### WORK INSTRUCTION
Please set down exactly the lines of the listing below from the line containing "The height and width of the screenshot is (980, 1128)." through the line containing "Given: Expand the Пациентам dropdown menu", both lines included, leaving out all other lines.

### SUPPLIED RECORDS
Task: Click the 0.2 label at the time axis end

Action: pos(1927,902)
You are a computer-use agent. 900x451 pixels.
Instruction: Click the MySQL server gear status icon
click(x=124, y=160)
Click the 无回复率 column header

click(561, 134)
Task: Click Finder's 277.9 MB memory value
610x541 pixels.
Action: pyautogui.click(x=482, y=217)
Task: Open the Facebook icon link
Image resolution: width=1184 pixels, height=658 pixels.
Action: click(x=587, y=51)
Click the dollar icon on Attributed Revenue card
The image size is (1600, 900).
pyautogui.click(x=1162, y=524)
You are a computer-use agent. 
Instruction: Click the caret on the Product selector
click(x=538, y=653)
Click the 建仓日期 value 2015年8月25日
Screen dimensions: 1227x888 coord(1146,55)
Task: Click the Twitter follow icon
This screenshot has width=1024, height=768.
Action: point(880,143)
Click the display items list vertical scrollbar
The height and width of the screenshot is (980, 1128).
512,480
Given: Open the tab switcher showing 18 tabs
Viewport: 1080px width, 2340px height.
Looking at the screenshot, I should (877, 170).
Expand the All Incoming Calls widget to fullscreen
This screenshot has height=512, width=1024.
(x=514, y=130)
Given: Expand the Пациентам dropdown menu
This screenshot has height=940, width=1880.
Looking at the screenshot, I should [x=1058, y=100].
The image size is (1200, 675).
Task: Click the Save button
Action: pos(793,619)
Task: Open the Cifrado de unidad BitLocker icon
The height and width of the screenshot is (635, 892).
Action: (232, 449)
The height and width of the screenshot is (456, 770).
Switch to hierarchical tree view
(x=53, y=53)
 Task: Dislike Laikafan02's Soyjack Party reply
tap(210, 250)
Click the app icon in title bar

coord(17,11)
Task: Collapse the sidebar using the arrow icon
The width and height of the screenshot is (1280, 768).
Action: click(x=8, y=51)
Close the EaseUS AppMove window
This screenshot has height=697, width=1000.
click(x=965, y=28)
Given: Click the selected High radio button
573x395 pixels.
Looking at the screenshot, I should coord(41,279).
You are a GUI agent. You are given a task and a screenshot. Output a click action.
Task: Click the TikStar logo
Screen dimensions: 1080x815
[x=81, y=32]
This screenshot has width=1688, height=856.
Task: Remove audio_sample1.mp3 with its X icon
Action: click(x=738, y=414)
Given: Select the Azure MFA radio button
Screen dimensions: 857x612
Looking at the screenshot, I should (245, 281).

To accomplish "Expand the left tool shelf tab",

### SOLUTION TO THE EXERCISE
The height and width of the screenshot is (980, 1128).
512,480
Given: Open the tab switcher showing 18 tabs
Viewport: 1080px width, 2340px height.
Looking at the screenshot, I should (877, 170).
Expand the All Incoming Calls widget to fullscreen
This screenshot has height=512, width=1024.
(x=514, y=130)
Given: Expand the Пациентам dropdown menu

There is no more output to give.